Film and TV product currently account for 55% of these investments with an increase in resources now going into documentaries and animation product mostly destined for streaming play.
“The constantly growing investment from streamers is currently worth almost a third of the total TV market,” said APA chief Chiara Sbarigia. But she noted that “though we are seeing that starting in 2018 global operators [mostly streamers] have increased investments linear TV remains the main market player in our country.”
Sbarigia also pointed out that APA is seeking to “avert the risk of a polarization of the [Italian] market with a scenario that would see [high-end] global productions from the streamers versus [only] domestic productions coming from the local players,” she said.
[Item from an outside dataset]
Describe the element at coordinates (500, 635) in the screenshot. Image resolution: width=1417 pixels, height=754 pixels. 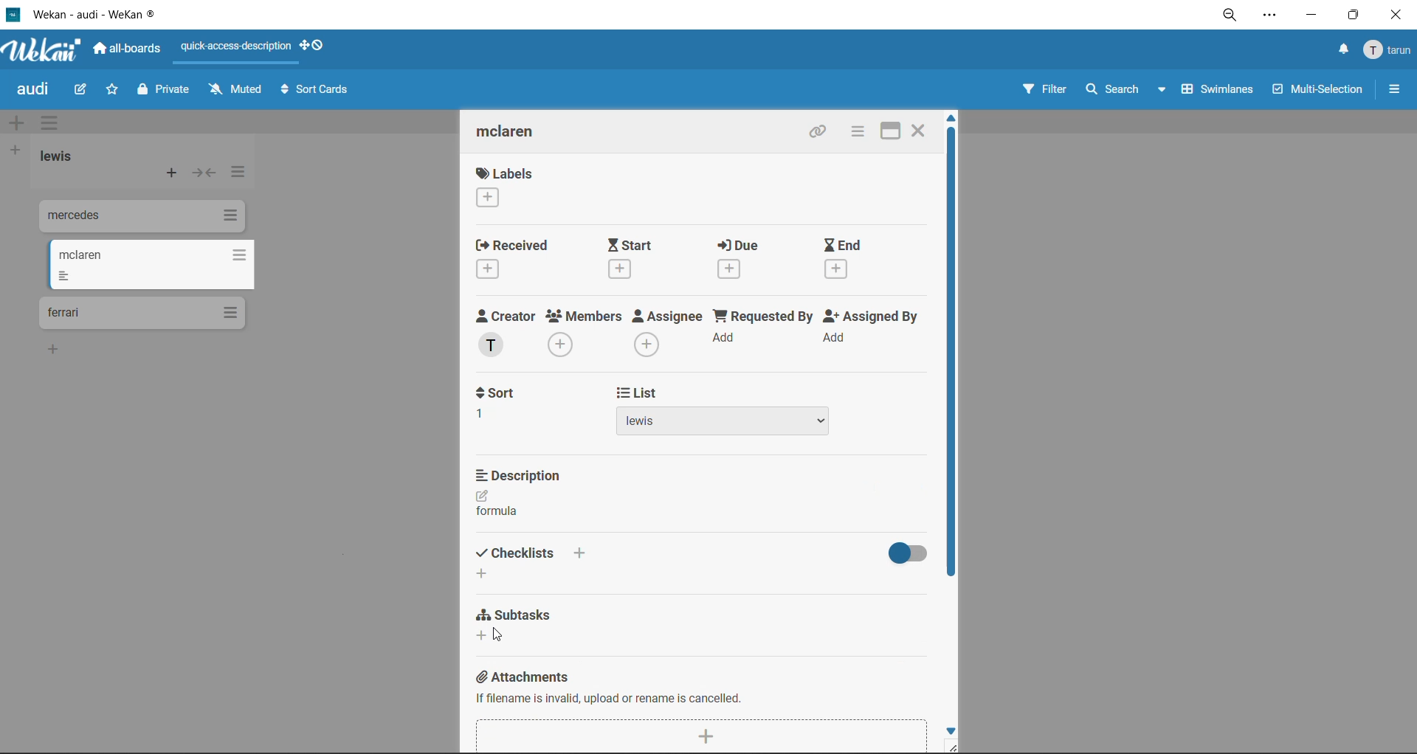
I see `cursor` at that location.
Netflix VP of Italian originals Eleonora Andreatta, who was on the panel, underlined that Italy is an important territory for Netflix. “Since we opened an Italian office a year-and-a-half ago with Italian management on board, we’ve been doing a systematic job of building a slate for the future,” she said. Upcoming Netflix Italy originals include “The Leopard,” a six-episode series based on the classic Sicily-set novel by Giuseppe Tomasi di Lampedusa that marks the streaming giant’s most ambitious Italian original to date and has a budget of more than €40 million ($42 million).
Sky Italia’s exec VP of content Antonella d’Errico cited a recent report from Milan’s Bocconi business school, according to which the Comcast-owned pay-TV platform over the past 10 years has invested more than €11 billion in Italian content, through both production and acquisition. As for high-end Sky Italia originals, she cited upcoming lavish drama series “M,” about Benito Mussolini’s rise to power, directed by Joe Wright, which “is expected to go around the world,” she said.
Antonella Dominici, senior VP streaming, South Europe, Middle East and Africa at Paramount, said that one year after the launch of Paramount+ in Italy its Italian originals are “among the top ones in terms of visibility, proving that we are not just about American content.” Dominici cited upcoming Paramount+ Italian original series “Miss Fallaci,” about the 1958 journey to the U.S. of iconic Italian journalist Oriana Fallaci, and her early years in Hollywood, as a show “that will allow us to export a story about a very well known Italian writer.”
RAI general manager Giampaolo Rossi reiterated that the state broadcaster remains “central to the Italian audiovisual industry because it’s a public service and its function is to be a pillar and a driver.” But Rossi also lamented the fact that RAI’s budget is getting slashed. RAI’s biggest event show this year is €17 million ($18.6 million) period drama “La Storia” based on a globally bestselling novel by late great author Elsa Morante, set during the final years of World War II and its immediate aftermath in Italy. Germany’s Beta is handling international sales.
Italy’s deputy culture minister Lucia Borgonzoni noted that “Italian productions are increasingly gaining ground internationally,” and underlined the government’s continuous support and commitment to help boost exports.